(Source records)
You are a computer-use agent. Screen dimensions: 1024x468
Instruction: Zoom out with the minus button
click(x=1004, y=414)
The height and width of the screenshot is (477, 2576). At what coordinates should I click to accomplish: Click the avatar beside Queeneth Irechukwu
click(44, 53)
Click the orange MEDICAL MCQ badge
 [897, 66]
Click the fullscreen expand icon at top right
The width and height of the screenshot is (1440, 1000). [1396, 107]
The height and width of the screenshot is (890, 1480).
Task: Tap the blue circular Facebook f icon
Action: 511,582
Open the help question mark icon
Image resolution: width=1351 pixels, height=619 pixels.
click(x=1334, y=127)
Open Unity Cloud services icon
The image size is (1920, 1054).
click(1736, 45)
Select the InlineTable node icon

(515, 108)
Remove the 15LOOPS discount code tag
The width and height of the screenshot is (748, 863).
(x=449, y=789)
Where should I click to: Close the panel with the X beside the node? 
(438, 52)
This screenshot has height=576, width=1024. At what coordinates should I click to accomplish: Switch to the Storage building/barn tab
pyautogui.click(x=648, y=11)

**TASK TO COMPLETE:** Given the records above, restate word for word only the lines starting at the one with "Click the fullscreen expand icon at top right" and ending at the one with "Open the help question mark icon".

**SOLUTION:**
Click the fullscreen expand icon at top right
The width and height of the screenshot is (1440, 1000). [1396, 107]
The height and width of the screenshot is (890, 1480).
Task: Tap the blue circular Facebook f icon
Action: 511,582
Open the help question mark icon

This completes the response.